Maher saw the writing on the wall, and began thinking a lot about new opportunities. He and his team formulated a plan, and determined a way to execute the plan through effective delegation and structure. When Maher thinks about assigning work to others, he thinks about accountability, authority and resources. "Assigning the work requires all three of these things. Clarity on these things has made all the difference," Maher says.

"I can pay attention to long-term issues without sacrificing short-term results."

The turnaround started when Maher began to focus clearly on what was most important for his department. Specifically, he trained his focus on three things: increasing revenue, increasing circulation and extending the brand. Very simple, but it became a mantra for his group. If an activity does not contribute to at least one of these things, they don't do it.

This clearer focus and more effective direction in assigning the work have given Maher more time to think. "My outlook on time has changed," he says. "I can pay attention to long-term issues without sacrificing short-term results." While he remains focused on present performance, he also pays attention to the longer-term priorities and planning that eventually make all the difference for bottom-line results.

For example, he now looks to see what changes will be coming within a year or two and be prepared when the changes occur. Clearer delegation has given him more time for this; by better focusing people on what is important, he has been able to eliminate unnecessary work.

In addition, he seeks the same kind of clarity on projects that are assigned to him from above, either getting greater clarity or postponing those where the accountability is poorly defined or the authority is too diffused to allow for effective action. This has freed up time for him to focus on higher-impact priorities.

While he has been able to make jobs bigger for his direct reports, he has also been able to decrease payroll cost by eliminating unnecessary or non-value-added activities. His payroll costs declined by 13% through a more efficient staff that is now closer to the work.

So how has Maher's marketing department done in the three target areas? For revenue, Maher helped his group literally transform itself from a cost center supporting circulation to a revenue producer. From zero revenue, the marketing group is expected to drive more than $1,000,000 per year within three years, much at significant margins.

Maher's group conceived new promotional campaigns, and managed them internally rather than outsourcing, significantly impacting both revenue and cost. And many of the projects are aimed at increasing circulation — an important function of his department. A recent promotion drove $500,000 and increased daily single copy sales by 10% during the promotion. Overall, gross copies through marketing promotions increased from 1.68 million to 2.96 in two years, and new home-delivery subscriptions soared.
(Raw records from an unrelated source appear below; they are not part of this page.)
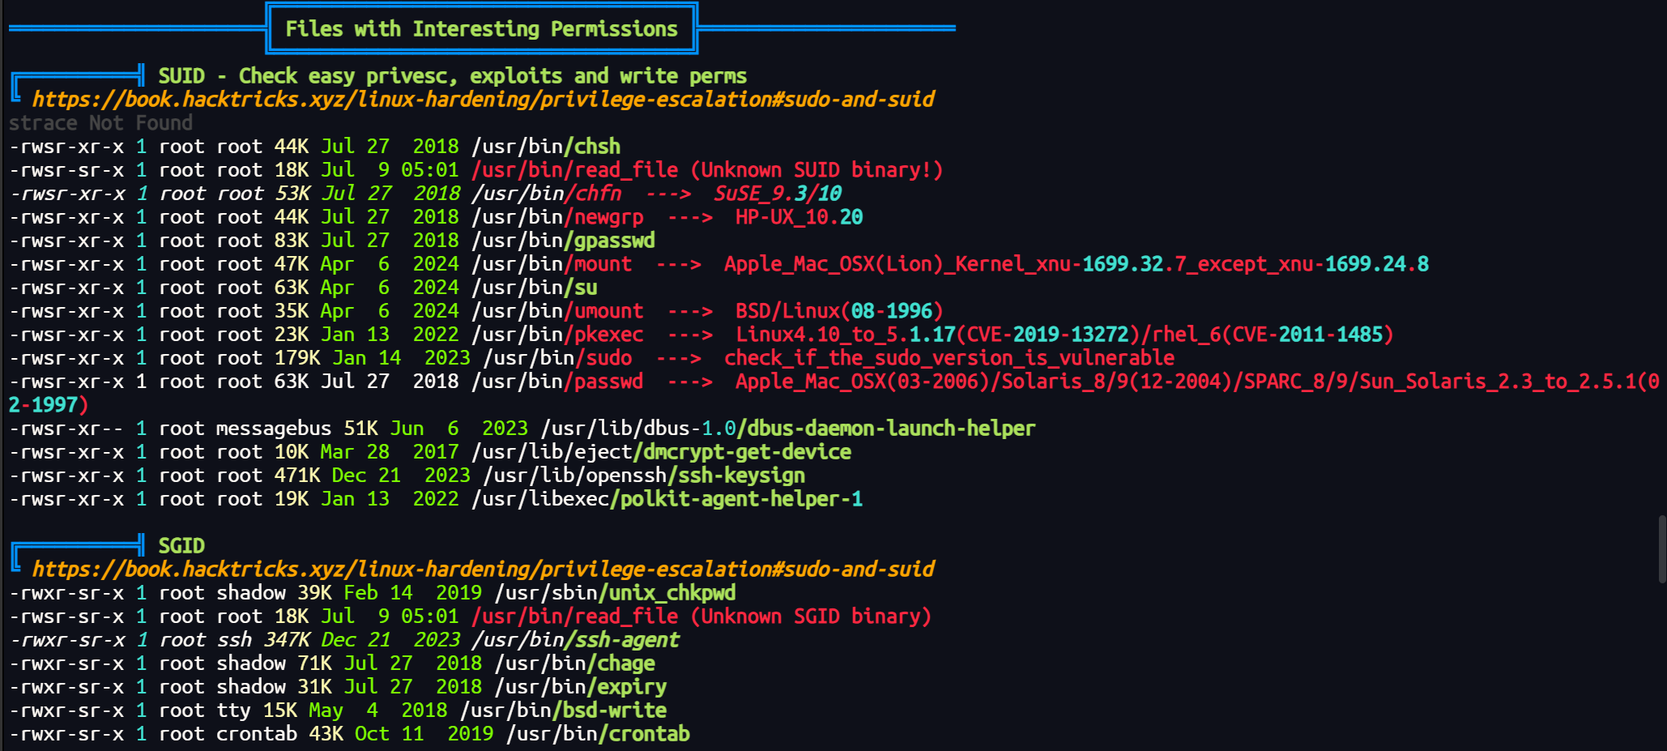Click the /usr/bin/pkexec path
Image resolution: width=1667 pixels, height=751 pixels.
tap(557, 335)
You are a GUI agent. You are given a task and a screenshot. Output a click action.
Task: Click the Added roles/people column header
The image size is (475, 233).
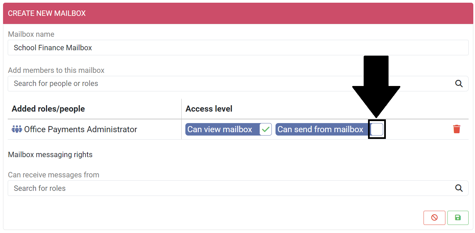pyautogui.click(x=48, y=109)
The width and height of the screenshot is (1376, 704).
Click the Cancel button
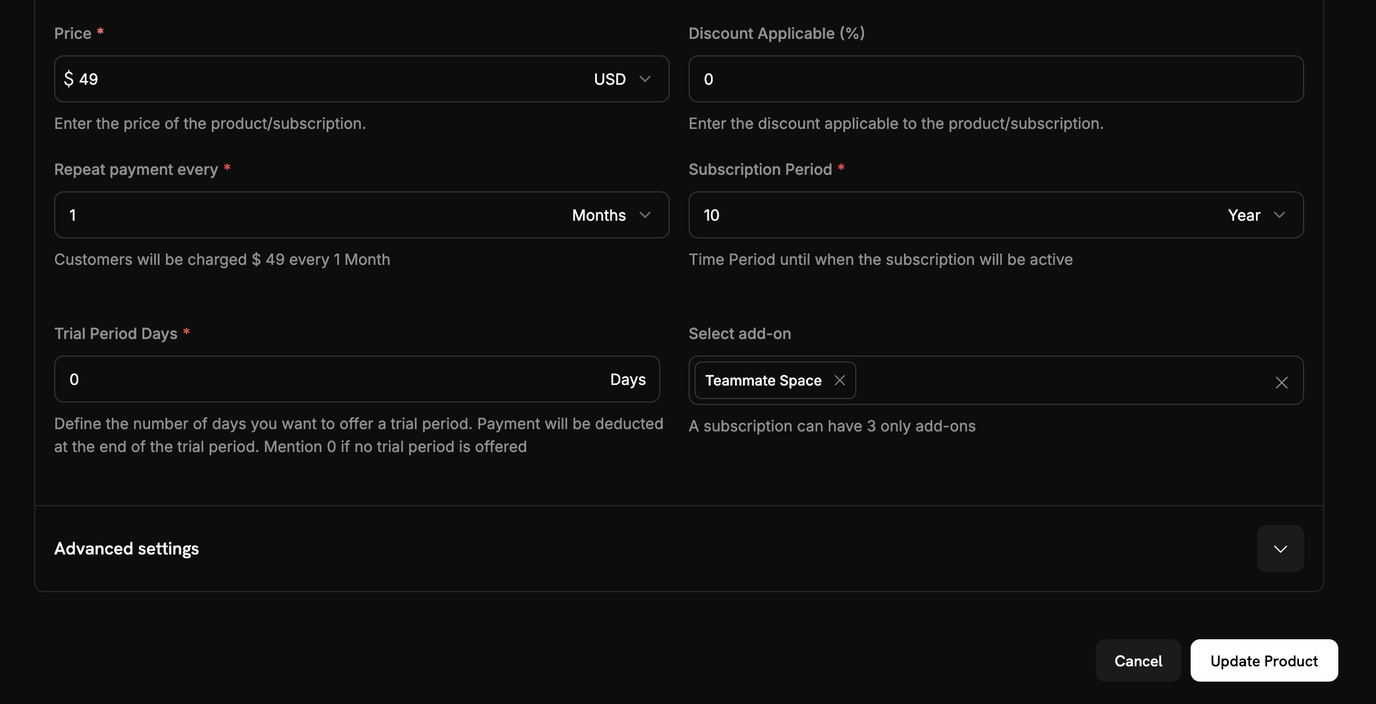point(1138,660)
Extending the brand is also evident. One product promotion substantially enhanced the brand. Data show that 97% of respondents had an improved or unchanged perception of the publication, and perhaps more remarkably, some of the few who were dissatisfied with the promotion actually had an improved perception of the publication.
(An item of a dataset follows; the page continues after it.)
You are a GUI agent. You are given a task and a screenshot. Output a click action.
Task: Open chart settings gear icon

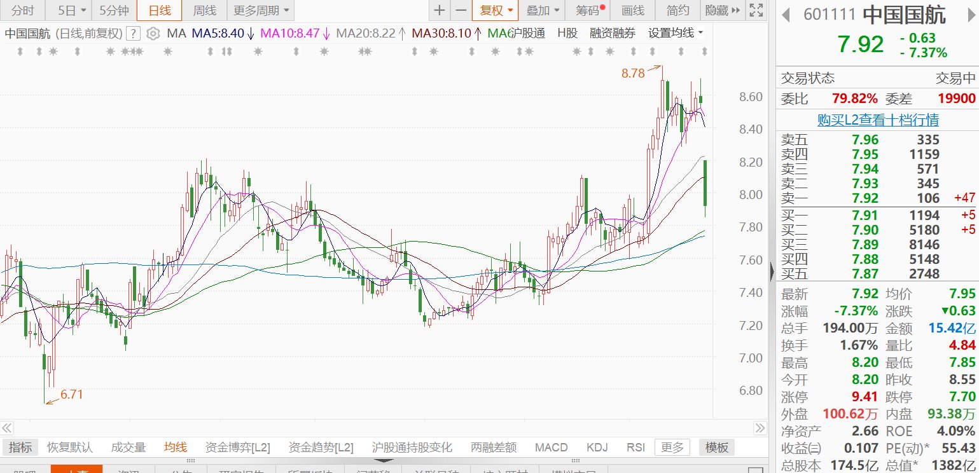point(153,34)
Maher is quick to assign credit for all this to his staff. Managers in his department say that the bar is set high and that they have more authority and autonomy. They also exhibit more initiative and creativity. One manager asked to collect a rights fee when making a deal to use the newspaper's image on fast food cups. "I was not involved with this," Maher said. "She assumed authority based on what her job was." She turned a brand extension opportunity into a revenue driver.

Maher speculates that his staff is more opportunistic because of the experience they gain by having bigger jobs. "They think of things like rights fees because they are involved in deals where other companies request rights fees on their brands."

Maher has had fun growing his people — while helping them get better results. And their activities have helped a mature, declining business improve its prospects for the future.